Ni siquiera le mancharon los atentados del 11-M. Él era entonces el portavoz del Ejecutivo y elaboró con Aznar y el ministro del Interior, Ángel Acebes, los primeros comunicados donde se aseguraba que ETA había sido la responsable de las bombas islamistas de marzo de 2004. Tras la llegada de José Luis Rodríguez Zapatero a la Moncloa y Mariano Rajoy a la jefatura de la oposición, el líder del PP decidió nombrarlo portavoz del grupo parlamentario popular. No se distinguió como orador, pero siempre que podía encendía a la bancada de su partido con teorías conspirativas sobre los verdaderos autores de la masacre en la que perecieron 192 personas y 2.000 resultaron heridas.

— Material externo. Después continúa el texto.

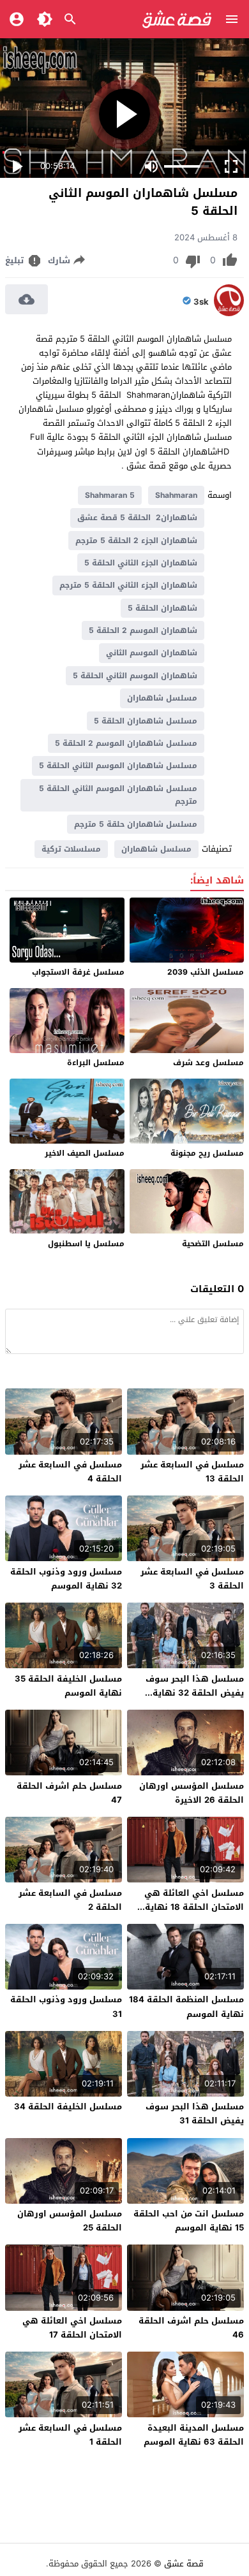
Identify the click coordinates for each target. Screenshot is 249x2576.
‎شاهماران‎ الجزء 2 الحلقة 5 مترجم (136, 541)
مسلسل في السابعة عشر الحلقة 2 (70, 1900)
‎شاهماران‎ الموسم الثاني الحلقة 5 (135, 676)
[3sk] (229, 313)
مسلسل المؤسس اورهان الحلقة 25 (69, 2221)
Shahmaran (176, 495)
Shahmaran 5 (110, 495)
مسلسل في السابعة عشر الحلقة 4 (70, 1472)
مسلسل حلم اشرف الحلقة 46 (191, 2328)
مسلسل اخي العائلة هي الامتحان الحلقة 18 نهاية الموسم (194, 1907)
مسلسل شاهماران (162, 698)
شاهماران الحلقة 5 (162, 608)
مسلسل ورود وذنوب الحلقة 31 (66, 2006)
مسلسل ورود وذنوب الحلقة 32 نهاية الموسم (66, 1579)
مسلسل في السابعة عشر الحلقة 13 (192, 1472)
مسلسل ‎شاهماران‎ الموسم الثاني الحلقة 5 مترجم (118, 795)
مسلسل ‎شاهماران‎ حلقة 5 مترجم (135, 824)
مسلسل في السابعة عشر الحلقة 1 (70, 2435)
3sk (201, 302)
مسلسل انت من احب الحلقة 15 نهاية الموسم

Fue en 2008 cuando Zaplana consideró que había llegado el momento de abandonar la política ‘profesional’ y pasarse a la privada para engordar su patrimonio. Telefónica le escoge como delegado para Europa del grupo de comunicación con un sueldo de 700.000 euros anuales. No siente nostalgia ni del ministerio ni del Parlamento. Sigue elegante, con ese bronceado para todas las estaciones, con esa sonrisa afable y ese gesto tan característico suyo de frotarse las manos, que sus detractores malévolamente lo identifican como la satisfacción de haber cerrado un negocio. Legal o ilegal es secundario. Sin embargo, es entonces cuando los astros se vuelven en su contra. Primero con la muerte de su hijo en 2011 y cuatro años más tarde con el descubrimiento de una leucemia que en un principio los médicos diagnosticaron terminal. En mayo de 2018, la policía lo detiene en su domicilio y es el principio del fin.